Hey, I was wondering if I could ask for some advice? I’m 17 (f) and have only recently thought about my sexuality and stuff like that. I’ve had two boyfriends (one current) and each time I’ve really struggled with the idea of being committed to one person. Like this isn’t a reflection on them, I just feel like I need more than one romantic/sexual relationship in my life (and just don’t like the idea of being exclusive to one person). Does this make me polyamorous?

You very well might be! I also had feelings like that when I dated high school boyfriends, and didn’t understand much about what they meant. I chalked them up to being young or not having found “the one.” When I learned about polyamory in college, it was like a light switch went on. You are lucky to have the opportunity to explore these ideas when you’re young!

You might be poly, you might not - seventeen is a time for self-discovery and exploration. Read up about polyamory and build up the vocabulary and skill set for trying it out, then try it out! Remember that whatever you identify as at seventeen doesn’t condemn you to a lifetime of certainty. This is a time for figuring things out, so don’t worry if you don’t feel 100% sure about whether this is right for you.

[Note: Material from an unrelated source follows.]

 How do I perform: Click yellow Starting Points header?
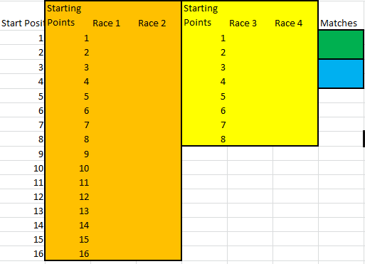pos(201,16)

The stakes are low at this age: no kids, no shared mortgages, no moves for your partners job. So experiment, learn, and get to know what’s safe and healthy for you as you grow into a sexual being. 

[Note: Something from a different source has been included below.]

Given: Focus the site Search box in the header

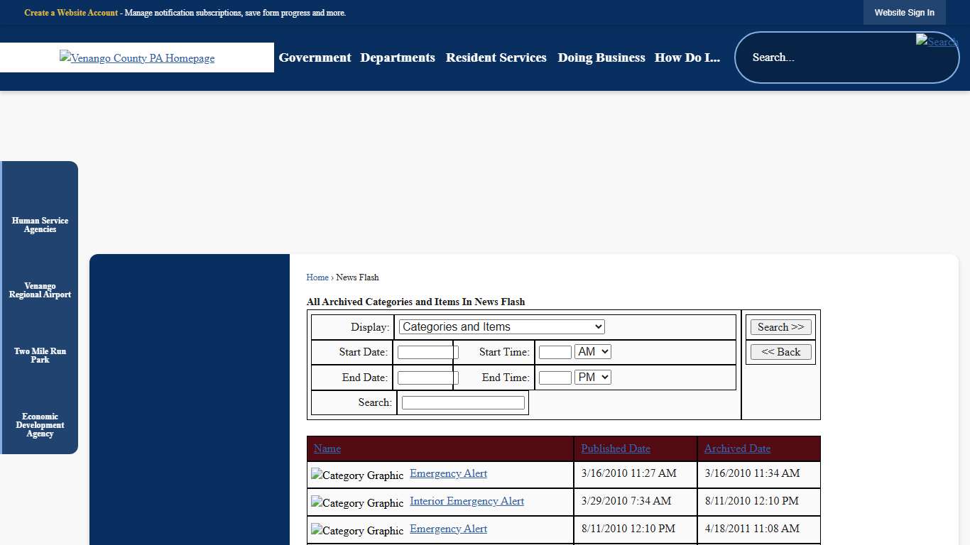Looking at the screenshot, I should click(x=831, y=57).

You may meet some challenges with people your age - not many 17 year olds have the knowledge or the maturity to try polyamory, and your peers may be confused and even judgmental, so be prepared for that and know that in a few years you’ll be better placed to find people you click with. In the meantime, be very very careful about seeking older partners, even via the poly community.

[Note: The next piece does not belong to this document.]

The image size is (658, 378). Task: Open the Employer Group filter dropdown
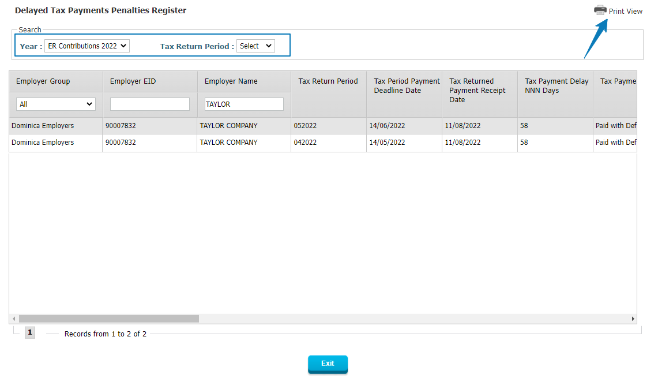56,104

It wasn’t until after I’d been in a relationship with my fiancee for a while that I realized I’m polyamorous. I’ve talked to her about it and she says she’s at least willing to consider the idea, but I don’t know what I should do if she decides she wants a monogamous relationship. It just feels like an unnatural state of things for me, but I don’t want to force her to change how she thinks… I’m just really torn and anxious. What do I do?

What you do is don’t smash those eggs before they hatch! If she says she’s willing to consider the idea, pursue that first. Be receptive, patient, and gentle, but stay optimistic. You two may be able to work something out! Don’t freak out over a projected worst-case scenario until you find yourself in that scenario - which, right now, you’re not. Try to stop your mental wheels from spinning around in that dusty rut and focus instead on your partner and where you two are right now. Wait to see whether your fears come true before you start worrying about how to face them.

Poly/mono incompatibility is a tough spot to be in, but it’s a reality for some people. One of life’s most frustrating truths is that sometimes people are sexually incompatible in ways that compromise and communication can’t resolve. A woman who is attracted to a gay man will need to accept that there’s no scenario in which she gets what she wants, for example. If you two absolutely can’t work out some terms on which you’re both happy and fulfilled - if she says she absolutely demands 100% monogamy, and you absolutely won’t accept those terms, the relationship is toast. Dan Savage calls it the “price of admission” - if monogamy really is the price of admission for a relationship with this person, you either need to be willing to pay that price, or accept that you won’t be admitted.

But don’t let your anxiety drive you into a conclusion that isn’t yet foregone. It is entirely possible that your fiance will find herself surprised by how comfortable she is with polyamory. Or, you two might work out a compromise where both of you feel happy and supported. Focus on that as your end goal before you start worrying about how to deal with a bad situation you aren’t actually in yet.